▶ Stated goal A:
Answer these questions from the pandas merge exercises:
(i) In the Exercise 2 solution, which product name belongs to product_id 103?
(ii) What value is given to how in the second merge of the Exercise 1 solution?
(iii) In the Exercise 3 solution, which method call checks that the two results are identical?
▶ Stated goal B: Please copy part of the pandas merge exercises word for word, starting at "Solution to Exercise 1" and ending at "inner = pd.merge(df1, df2, on='key')".

▶ Text section:
====

Create two DataFrames sharing a 'key' column with partial overlap. Perform a default merge (inner join) and count the resulting rows. Then perform an outer merge and compare.
Solution to Exercise 1
Compare inner and outer merge row counts.
import pandas as pd
df1 = pd.DataFrame({'key': ['a', 'b', 'c'], 'val1': [1, 2, 3]})
df2 = pd.DataFrame({'key': ['b', 'c', 'd'], 'val2': [4, 5, 6]})
inner = pd.merge(df1, df2, on='key')
outer = pd.merge(df1, df2, on='key', how='outer')
print(f"Inner: {len(inner)} rows")
print(f"Outer: {len(outer)} rows")
Exercise 2.
Create an orders DataFrame with a 'product_id' column and a products DataFrame with a 'product_id' and 'product_name' column. Use pd.merge() to look up the product name for each order.
Solution to Exercise 2
Look up product names for orders.
import pandas as pd
orders = pd.DataFrame({'order_id': [1, 2, 3], 'product_id': [101, 102, 101]})
products = pd.DataFrame({'product_id': [101, 102, 103], 'product_name': ['Widget', 'Gadget', 'Doohickey']})
result = pd.merge(orders, products, on='product_id')
print(result)
Exercise 3.
Create two DataFrames and merge them using both the function syntax pd.merge(df1, df2) and the method syntax df1.merge(df2). Verify both produce identical results.
Solution to Exercise 3
Verify function syntax and method syntax produce the same result.
import pandas as pd
df1 = pd.DataFrame({'key': ['a', 'b'], 'x': [1, 2]})
df2 = pd.DataFrame({'key': ['a', 'b'], 'y': [3, 4]})
result_func = pd.merge(df1, df2, on='key')
result_method = df1.merge(df2, on='key')
assert result_func.equals(result_method)
print("Both approaches produce identical results.")

====

▶ Material:
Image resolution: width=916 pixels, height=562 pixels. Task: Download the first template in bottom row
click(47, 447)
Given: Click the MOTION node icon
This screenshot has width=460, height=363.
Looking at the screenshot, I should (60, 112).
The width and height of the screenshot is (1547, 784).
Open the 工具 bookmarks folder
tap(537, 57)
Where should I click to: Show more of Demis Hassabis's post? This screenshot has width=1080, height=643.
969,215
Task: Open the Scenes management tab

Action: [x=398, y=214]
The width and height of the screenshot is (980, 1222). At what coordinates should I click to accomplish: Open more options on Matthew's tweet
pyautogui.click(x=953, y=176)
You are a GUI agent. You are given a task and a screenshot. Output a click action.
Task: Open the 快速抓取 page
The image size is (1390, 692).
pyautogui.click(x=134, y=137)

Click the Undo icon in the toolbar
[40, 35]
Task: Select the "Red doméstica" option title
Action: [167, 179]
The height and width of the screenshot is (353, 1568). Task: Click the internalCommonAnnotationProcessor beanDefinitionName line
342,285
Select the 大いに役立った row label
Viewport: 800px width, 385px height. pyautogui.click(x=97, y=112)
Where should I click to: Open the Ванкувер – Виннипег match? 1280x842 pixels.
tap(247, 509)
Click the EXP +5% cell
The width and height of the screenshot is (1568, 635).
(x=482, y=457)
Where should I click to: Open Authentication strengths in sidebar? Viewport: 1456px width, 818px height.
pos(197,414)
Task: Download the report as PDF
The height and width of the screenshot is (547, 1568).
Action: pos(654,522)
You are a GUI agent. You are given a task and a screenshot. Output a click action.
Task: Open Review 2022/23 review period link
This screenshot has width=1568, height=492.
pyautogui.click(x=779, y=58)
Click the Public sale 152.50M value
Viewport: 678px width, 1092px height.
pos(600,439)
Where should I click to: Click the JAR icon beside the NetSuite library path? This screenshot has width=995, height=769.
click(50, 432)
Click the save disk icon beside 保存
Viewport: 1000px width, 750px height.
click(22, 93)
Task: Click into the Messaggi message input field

====

▶ Full response A:
(i) Doohickey
(ii) 'outer'
(iii) result_func.equals(result_method)

▶ Full response B:
Solution to Exercise 1
Compare inner and outer merge row counts.
import pandas as pd
df1 = pd.DataFrame({'key': ['a', 'b', 'c'], 'val1': [1, 2, 3]})
df2 = pd.DataFrame({'key': ['b', 'c', 'd'], 'val2': [4, 5, 6]})
inner = pd.merge(df1, df2, on='key')